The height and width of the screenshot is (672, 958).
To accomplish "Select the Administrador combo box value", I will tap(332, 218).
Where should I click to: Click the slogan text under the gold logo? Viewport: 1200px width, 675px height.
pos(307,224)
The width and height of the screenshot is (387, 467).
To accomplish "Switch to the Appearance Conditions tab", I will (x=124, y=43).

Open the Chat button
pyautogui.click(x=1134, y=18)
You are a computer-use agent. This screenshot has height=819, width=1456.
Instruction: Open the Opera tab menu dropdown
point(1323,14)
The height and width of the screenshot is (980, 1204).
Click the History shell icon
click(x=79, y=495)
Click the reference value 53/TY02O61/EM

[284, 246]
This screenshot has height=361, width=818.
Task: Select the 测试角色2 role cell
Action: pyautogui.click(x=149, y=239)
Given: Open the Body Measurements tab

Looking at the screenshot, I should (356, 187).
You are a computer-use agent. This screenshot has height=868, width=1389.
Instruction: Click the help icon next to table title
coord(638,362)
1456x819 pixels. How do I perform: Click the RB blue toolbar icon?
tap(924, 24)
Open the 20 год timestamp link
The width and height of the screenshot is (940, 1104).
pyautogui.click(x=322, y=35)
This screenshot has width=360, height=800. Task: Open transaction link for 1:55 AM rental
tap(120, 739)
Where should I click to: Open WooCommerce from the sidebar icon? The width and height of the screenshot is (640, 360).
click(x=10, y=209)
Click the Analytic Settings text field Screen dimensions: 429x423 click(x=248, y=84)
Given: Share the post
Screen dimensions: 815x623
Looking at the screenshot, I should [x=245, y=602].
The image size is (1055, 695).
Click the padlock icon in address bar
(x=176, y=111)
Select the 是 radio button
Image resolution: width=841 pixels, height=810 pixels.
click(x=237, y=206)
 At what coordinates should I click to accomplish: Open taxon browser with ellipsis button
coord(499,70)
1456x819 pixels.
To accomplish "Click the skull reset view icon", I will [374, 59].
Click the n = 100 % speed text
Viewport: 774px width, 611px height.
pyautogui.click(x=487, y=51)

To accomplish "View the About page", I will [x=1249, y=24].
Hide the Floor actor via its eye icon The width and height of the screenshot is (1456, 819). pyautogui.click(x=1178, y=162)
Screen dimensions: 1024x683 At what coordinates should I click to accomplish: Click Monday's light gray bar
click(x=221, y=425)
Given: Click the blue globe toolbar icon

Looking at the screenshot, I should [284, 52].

What the exercise asks
Reproduce word for word every line from the one containing "Screen dimensions: 1024x683" through the final row, both ends included.

Final result
Screen dimensions: 1024x683 At what coordinates should I click to accomplish: Click Monday's light gray bar
click(x=221, y=425)
Given: Click the blue globe toolbar icon

Looking at the screenshot, I should [284, 52].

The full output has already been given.